Amazon EKS Primer – P3: Amazon EKS control plane

Tùng Duy

06/01/2026

Amazon EKS manages the Kubernetes control plane

In a standard Kubernetes deployment, you are responsible for designing, implementing, and maintaining all components of the control plane and the worker nodes. 

Amazon EKS provides a scalable, highly available control plane. Amazon EKS automatically manages the availability and scalability of the Kubernetes API servers and the etcd persistence layer for each cluster.

This gives you more time to focus on running your application workloads in Kubernetes.
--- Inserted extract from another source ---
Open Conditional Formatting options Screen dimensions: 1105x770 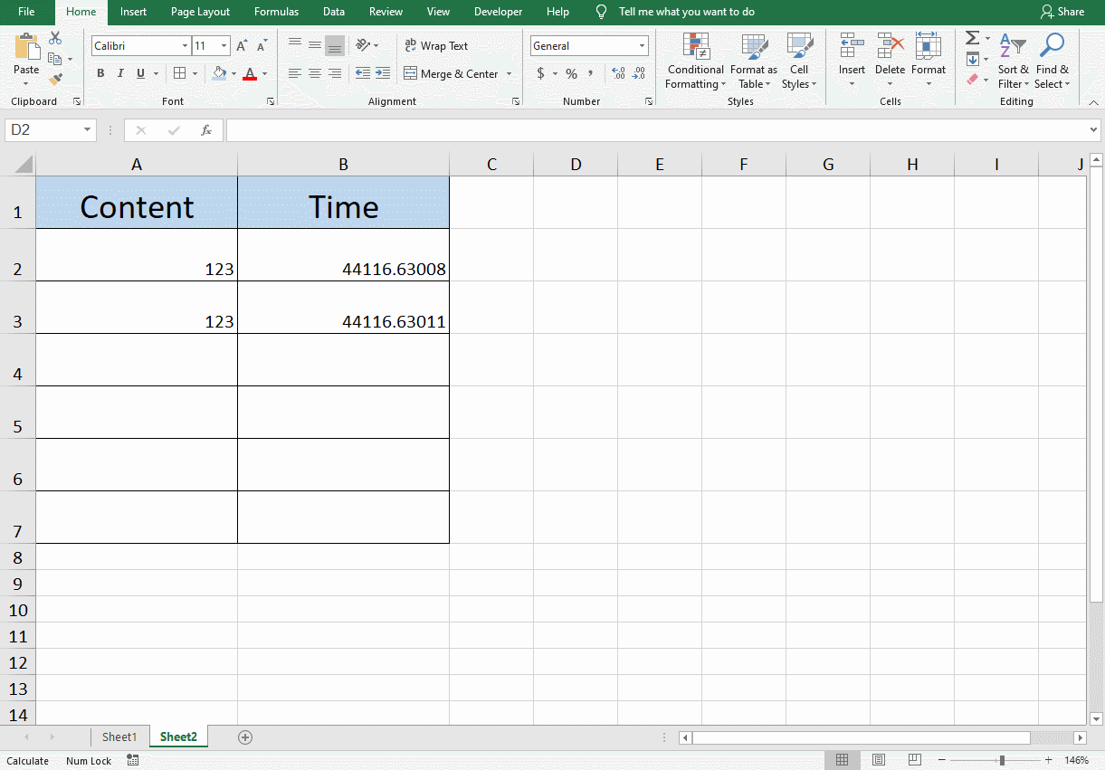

Amazon EKS availability and API

The Amazon EKS control plane consists of at least two API server nodes and three etcd nodes across three Availability Zones. Amazon EKS automatically detects and replaces unhealthy control plane nodes, which removes a significant operational burden for running Kubernetes. With this capability, you can focus on building your applications instead of managing AWS infrastructure.

To get started with Amazon EKS, you provision your cluster of worker nodes. Amazon EKS handles the provisioning, scaling, and management of the Kubernetes control plane in a highly available and secure configuration. You then connect to the Amazon EKS cluster using the graphical or command line interface. After you’ve connected to the Amazon EKS cluster, you’re ready to deploy your Kubernetes applications to your Amazon EKS cluster. You can do this the same way that you would with any other Kubernetes environment.

Amazon EKS manages the Kubernetes control plane with the Amazon EKS API. You can use one of two CLIs to interact with the Amazon EKS API: Amazon EKS CLI or eksctl. With the eksctl command line utility, developed by Weaveworks, you can create and manage Kubernetes clusters on Amazon EKS. The eksctl utility uses AWS CloudFormation in the background to build clusters based on the options you specify. You will learn the details of how to provision a cluster later in this course.

Review: Whose API am I using?

Working with two separate APIs and their respective tools adds complexity to managing your environment when getting started with Amazon EKS. Asking yourself the question, “Is this object directly controlled by Amazon EKS?” simplifies the next step to take. If the answer is yes, then use the Amazon EKS API to manage that object. For all other objects, use the Kubernetes API. 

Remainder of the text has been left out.